* **Records**
........
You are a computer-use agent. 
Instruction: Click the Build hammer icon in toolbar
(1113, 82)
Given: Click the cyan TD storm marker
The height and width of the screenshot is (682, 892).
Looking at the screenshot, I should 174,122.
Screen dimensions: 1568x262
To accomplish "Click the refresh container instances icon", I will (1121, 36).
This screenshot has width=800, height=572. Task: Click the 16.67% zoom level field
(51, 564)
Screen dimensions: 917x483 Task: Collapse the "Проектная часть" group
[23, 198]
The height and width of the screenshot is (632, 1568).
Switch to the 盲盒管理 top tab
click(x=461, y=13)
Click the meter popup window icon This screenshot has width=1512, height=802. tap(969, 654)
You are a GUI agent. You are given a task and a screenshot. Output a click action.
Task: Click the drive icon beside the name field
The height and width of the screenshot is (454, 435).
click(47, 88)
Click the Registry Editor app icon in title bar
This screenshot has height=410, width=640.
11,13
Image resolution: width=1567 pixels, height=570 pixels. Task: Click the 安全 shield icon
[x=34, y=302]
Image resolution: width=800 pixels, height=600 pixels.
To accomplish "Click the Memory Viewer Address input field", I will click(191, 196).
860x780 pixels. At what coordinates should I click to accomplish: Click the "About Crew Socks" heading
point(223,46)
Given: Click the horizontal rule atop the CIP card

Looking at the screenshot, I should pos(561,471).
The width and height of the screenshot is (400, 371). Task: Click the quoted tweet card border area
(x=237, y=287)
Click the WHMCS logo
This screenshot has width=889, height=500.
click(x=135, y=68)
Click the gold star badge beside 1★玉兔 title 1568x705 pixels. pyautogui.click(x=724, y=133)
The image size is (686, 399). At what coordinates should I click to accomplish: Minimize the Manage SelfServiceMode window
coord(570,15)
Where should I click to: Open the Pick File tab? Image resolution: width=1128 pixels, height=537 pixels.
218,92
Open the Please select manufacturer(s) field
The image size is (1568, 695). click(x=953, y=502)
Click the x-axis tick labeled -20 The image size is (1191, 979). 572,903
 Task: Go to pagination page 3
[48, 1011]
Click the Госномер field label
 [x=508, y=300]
........
* **Activity**
Write every record above out again exactly as it stands.

* **Written answer**
You are a computer-use agent. 
Instruction: Click the Build hammer icon in toolbar
(1113, 82)
Given: Click the cyan TD storm marker
The height and width of the screenshot is (682, 892).
Looking at the screenshot, I should 174,122.
Screen dimensions: 1568x262
To accomplish "Click the refresh container instances icon", I will (1121, 36).
This screenshot has width=800, height=572. Task: Click the 16.67% zoom level field
(51, 564)
Screen dimensions: 917x483 Task: Collapse the "Проектная часть" group
[23, 198]
The height and width of the screenshot is (632, 1568).
Switch to the 盲盒管理 top tab
click(x=461, y=13)
Click the meter popup window icon This screenshot has width=1512, height=802. tap(969, 654)
You are a GUI agent. You are given a task and a screenshot. Output a click action.
Task: Click the drive icon beside the name field
The height and width of the screenshot is (454, 435).
click(47, 88)
Click the Registry Editor app icon in title bar
This screenshot has height=410, width=640.
11,13
Image resolution: width=1567 pixels, height=570 pixels. Task: Click the 安全 shield icon
[x=34, y=302]
Image resolution: width=800 pixels, height=600 pixels.
To accomplish "Click the Memory Viewer Address input field", I will click(191, 196).
860x780 pixels. At what coordinates should I click to accomplish: Click the "About Crew Socks" heading
point(223,46)
Given: Click the horizontal rule atop the CIP card

Looking at the screenshot, I should pos(561,471).
The width and height of the screenshot is (400, 371). Task: Click the quoted tweet card border area
(x=237, y=287)
Click the WHMCS logo
This screenshot has width=889, height=500.
click(x=135, y=68)
Click the gold star badge beside 1★玉兔 title 1568x705 pixels. pyautogui.click(x=724, y=133)
The image size is (686, 399). At what coordinates should I click to accomplish: Minimize the Manage SelfServiceMode window
coord(570,15)
Where should I click to: Open the Pick File tab? Image resolution: width=1128 pixels, height=537 pixels.
218,92
Open the Please select manufacturer(s) field
The image size is (1568, 695). click(x=953, y=502)
Click the x-axis tick labeled -20 The image size is (1191, 979). 572,903
 Task: Go to pagination page 3
[48, 1011]
Click the Госномер field label
 [x=508, y=300]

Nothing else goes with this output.